■ **Data in this exercise**:
▼▼▼

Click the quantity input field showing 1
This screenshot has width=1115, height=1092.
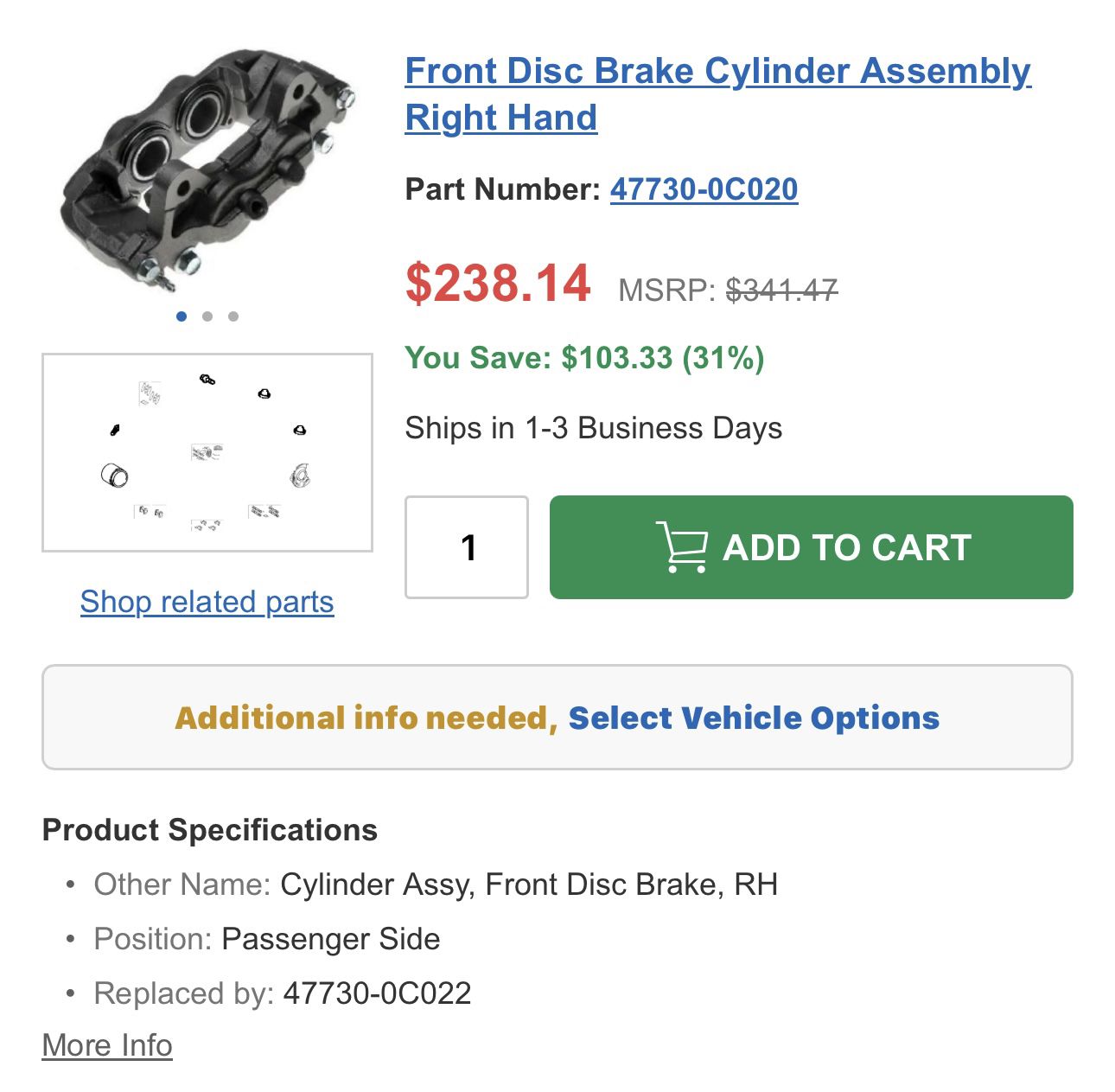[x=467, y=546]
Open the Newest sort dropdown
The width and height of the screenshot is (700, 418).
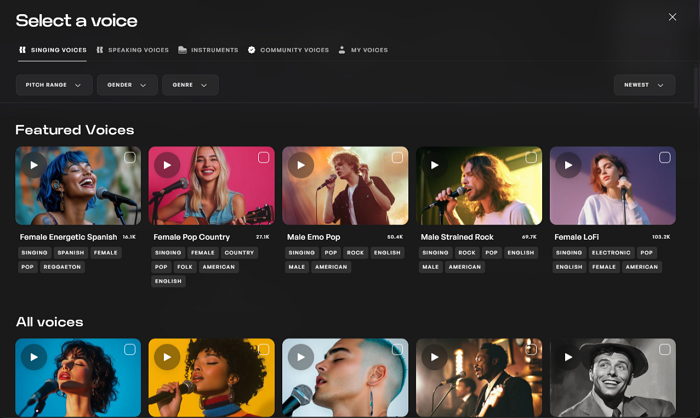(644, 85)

▲▲▲

■ **Exercise**: Leave every picture out and print exactly the lines from the one that contains "Open the Newest sort dropdown" through the last line of the material above.

■ **Answer space**:
Open the Newest sort dropdown
The width and height of the screenshot is (700, 418).
(644, 85)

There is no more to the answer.